Document segment
⁂

# Dandylion Greens



## Maidrite (Apr 5, 2005)

Has anyone ever tried Dandylion greens ? I think maybe i will go hunt for some mushrooms they should be popping all over they place!


----------



## Piccolina (Apr 5, 2005)

They're neat in salads, or lightly wilted in a little garlic and olive oil and served with crusty bread. Just use them right away as they don't keep fresh for long once they are picked.

A long time ago my grandparents used to make dandilion wine, but I don't recall ever tasting it.


----------



## choclatechef (Apr 5, 2005)

They are great cooked as greens!  

I blanch them once or twice to get rid of any bitterness first though.  

Then I cook them with ham hocks or smoked joe bacon.....great stuff!!!!


----------



## Maidrite (Apr 5, 2005)

Choclatechef can I come over for a meal those dishes sound great, I guess if you let me Barbara will want to come as well   .


----------



## choclatechef (Apr 5, 2005)

Any time, Maidrite.  And use the back door.  You are family.


----------



## Maidrite (Apr 5, 2005)

Thats Great and Thank You I love to feel at home.


----------



## middie (Apr 5, 2005)

i never tried them. sounds interesting.


----------



## kadesma (Apr 5, 2005)

Maiderite,

  My grandpa, use to grpw them...We would wash well, slice thin, dress with evoo and red wine vinegar, added to this would be hard cooked eggs, diced in big chunks, and  sweet red onion in thin slices..Add  salt and fresch cracked pepper and we all just dove in with our hot slices of garlic bread...Ahhhh summertime lunch


----------



## marmalady (Apr 5, 2005)

My Grandma used to make them, but she'd only pick the tiny, little leaves that were still tender. She'd then fry up some bacon, crumble it up; leave some of the bacon grease in the pan, add some sugar, s/p, and the greens, just til they wilted. Served w/'Yankee cornbread'. Yum!


----------



## comissaryqueen (Apr 5, 2005)

Speaking of greens I was just at the library looking for a book on edible wild plants in NC. Couldn't find one. I know about poke and a few other wild greens does anyone know where I can find more info?


----------



## Barbara L (Apr 5, 2005)

Comissaryqueen,

Here are some of the sites I found when I did a search:

Are you near Black Mountain?  This site features a class they will have there:  http://www.localharvest.org/event.jsp?id=2878

http://www.ncnatural.com/wildflwr/

Poisonous plants of NC (good to know what NOT to eat!): http://www.ces.ncsu.edu/depts/hort/consumer/poison/poison.htm

List of books on the subject: http://www.main.nc.us/naturenotebook/books.html

Edible plants newsletter: http://www.wildfoodadventures.com/newsletter.html

I hope this helps.  

 Barbara


----------



## comissaryqueen (Apr 6, 2005)

Thank you sooo much. Yes I'm about an hour from Black Mtn.


----------



## kadesma (Apr 7, 2005)

⁂

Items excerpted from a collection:
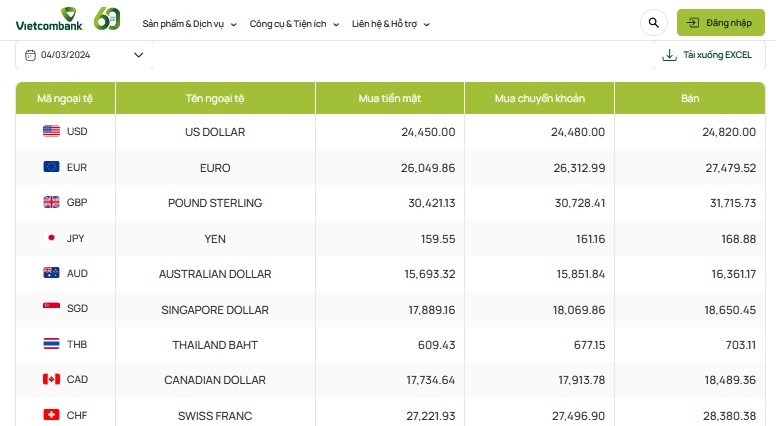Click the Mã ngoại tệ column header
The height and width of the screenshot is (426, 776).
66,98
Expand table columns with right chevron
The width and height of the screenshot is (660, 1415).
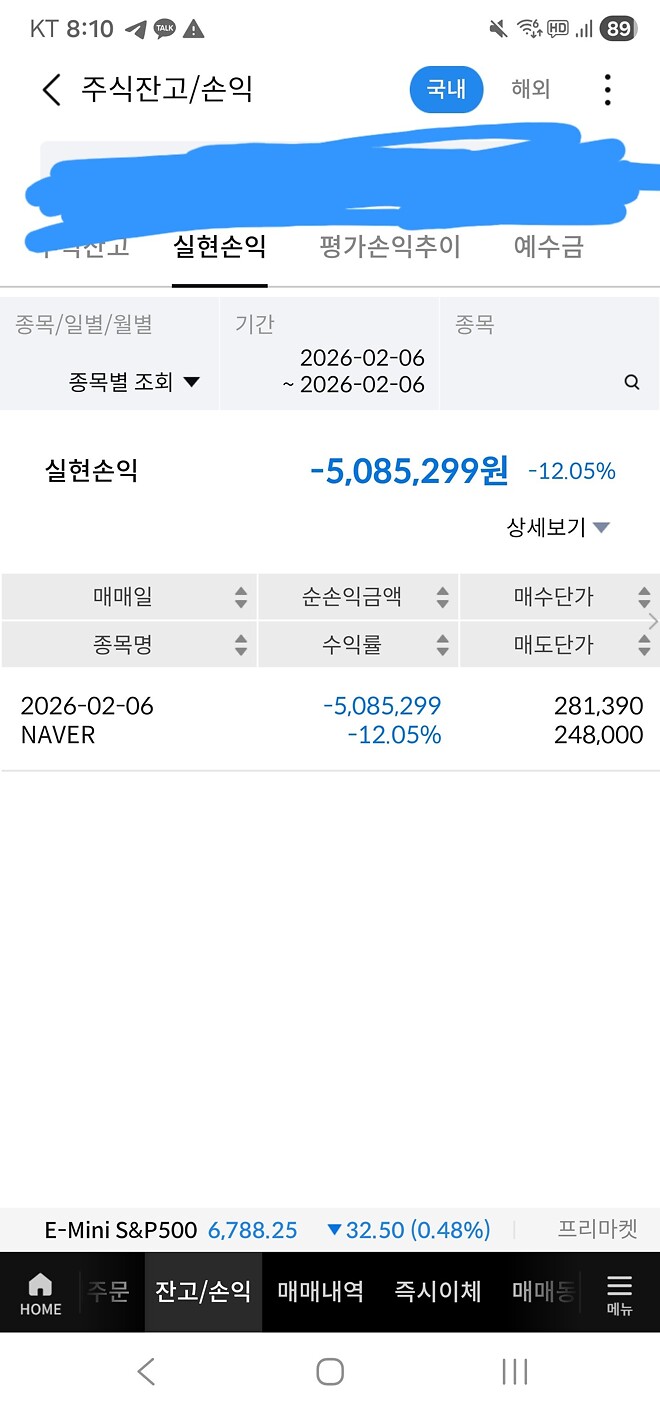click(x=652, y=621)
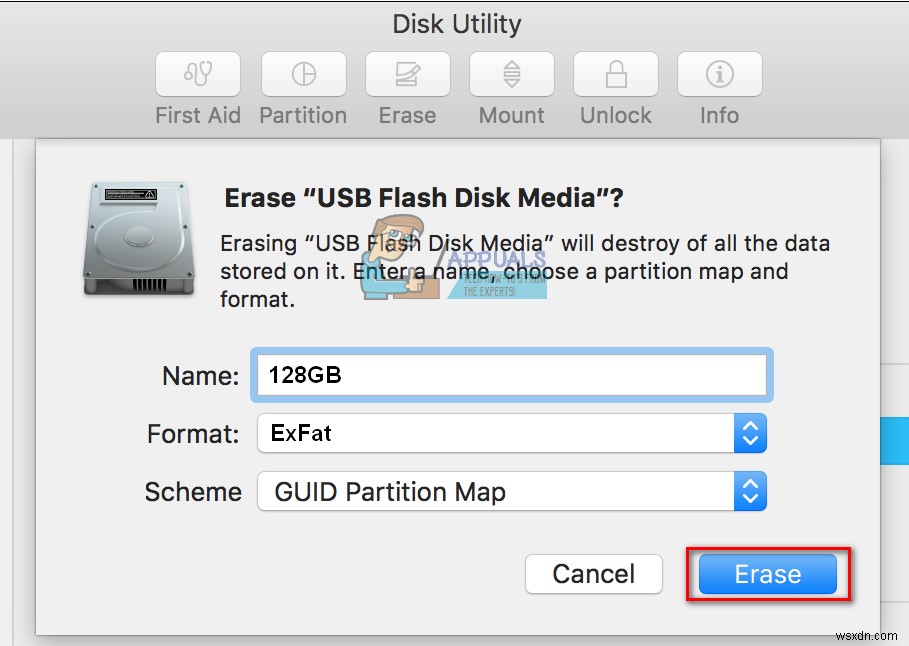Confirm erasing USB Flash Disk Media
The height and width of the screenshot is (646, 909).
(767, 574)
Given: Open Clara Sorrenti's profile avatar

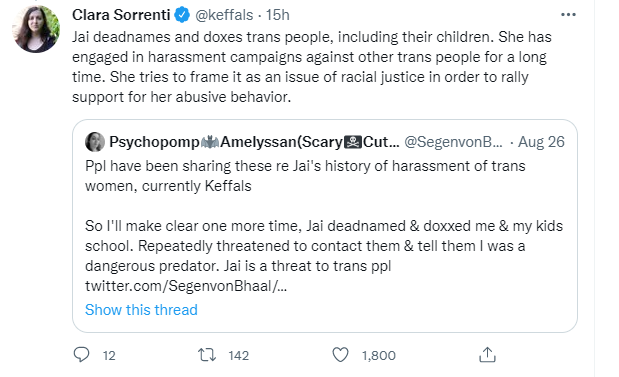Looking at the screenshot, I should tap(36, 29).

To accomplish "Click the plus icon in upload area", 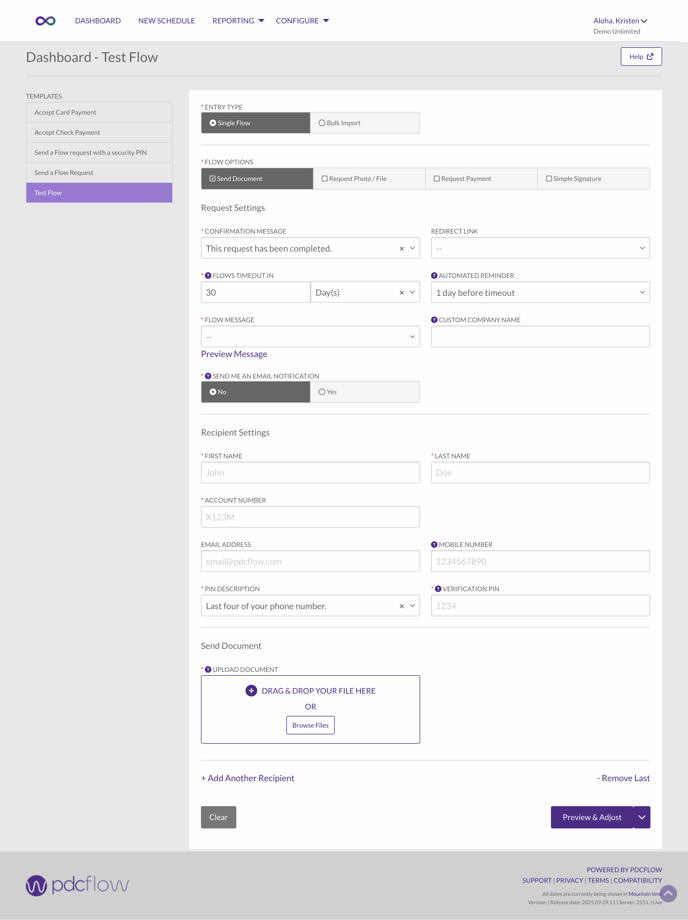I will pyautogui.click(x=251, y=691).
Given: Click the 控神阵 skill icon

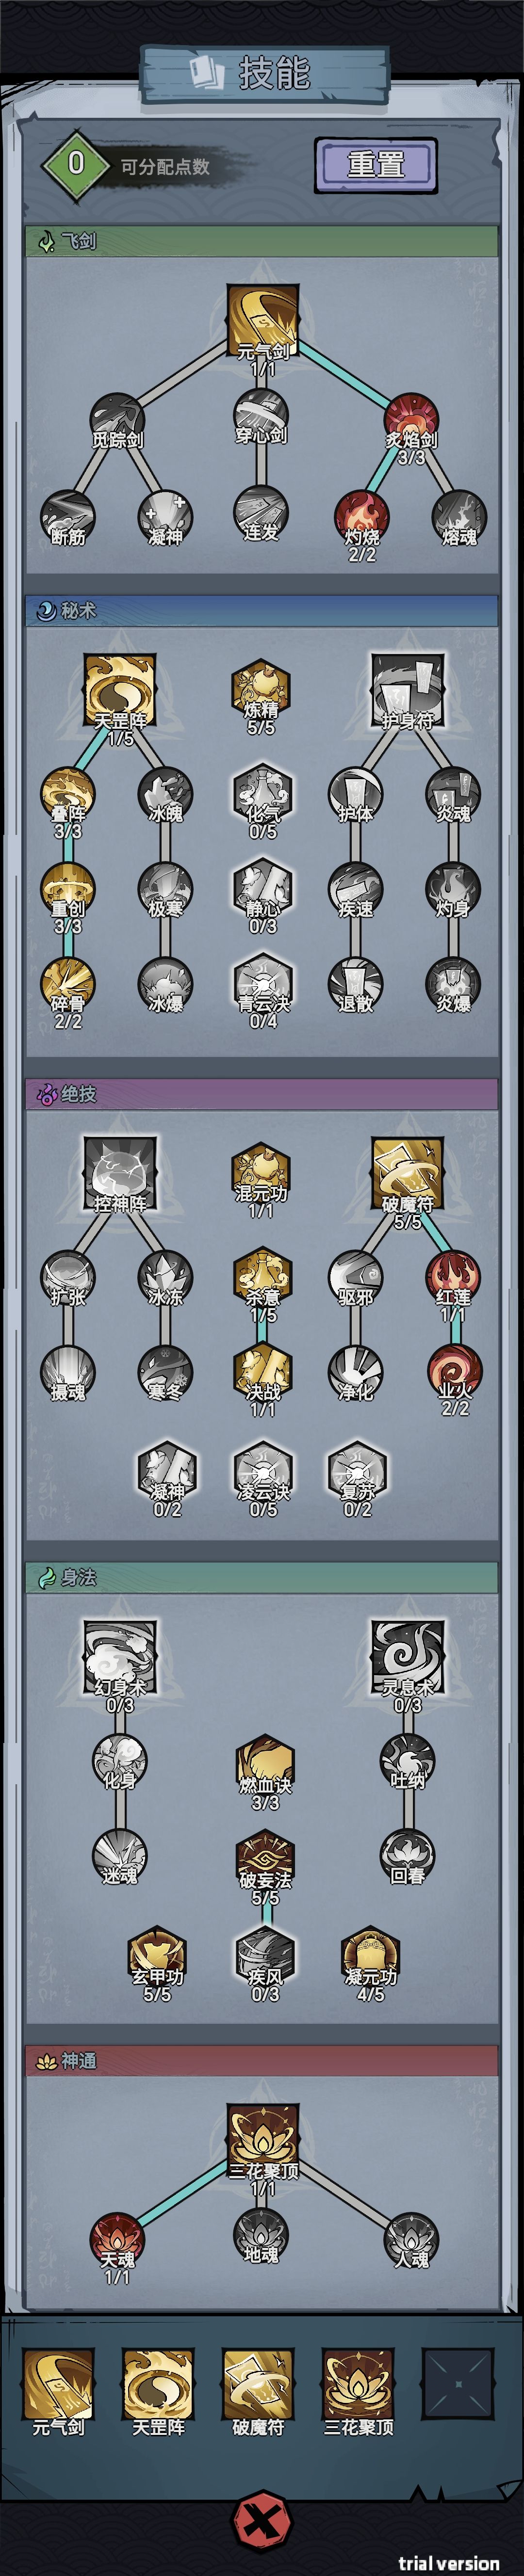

⁂

Given task 1
Please repeat the forum thread on dandelion greens from "## Piccolina (Apr" up to and including "they are picked.".
Given task 2
In the forum thread on dandelion greens, what does choclatechef cook the greens with after blanching them?

Result 1
## Piccolina (Apr 5, 2005)

They're neat in salads, or lightly wilted in a little garlic and olive oil and served with crusty bread. Just use them right away as they don't keep fresh for long once they are picked.

Result 2
Ham hocks or smoked joe bacon.